[Opening DATA section]

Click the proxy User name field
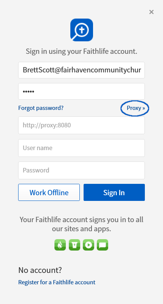This screenshot has width=163, height=304. tap(81, 148)
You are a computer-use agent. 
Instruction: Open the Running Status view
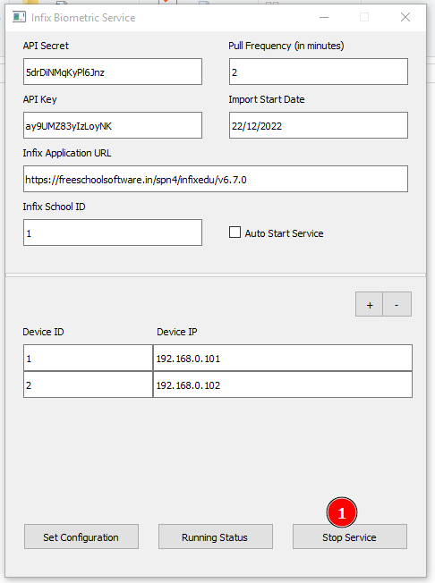(x=216, y=537)
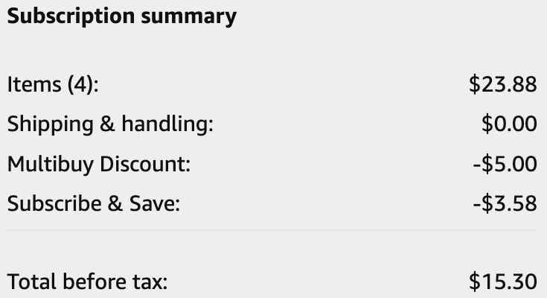Click the $23.88 items amount
The width and height of the screenshot is (547, 298).
click(502, 84)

[Closing DATA section]

▸ **WHAT TO PRODUCE**:
Pick up at the line containing "You are a computer-use agent." and copy each line exactly until the data ends, including that last line; copy no pictures.

▸ **ANSWER TO THIS EXERCISE**:
You are a computer-use agent. 
Instruction: Open the Running Status view
(x=216, y=537)
Click the $23.88 items amount
The width and height of the screenshot is (547, 298).
click(502, 84)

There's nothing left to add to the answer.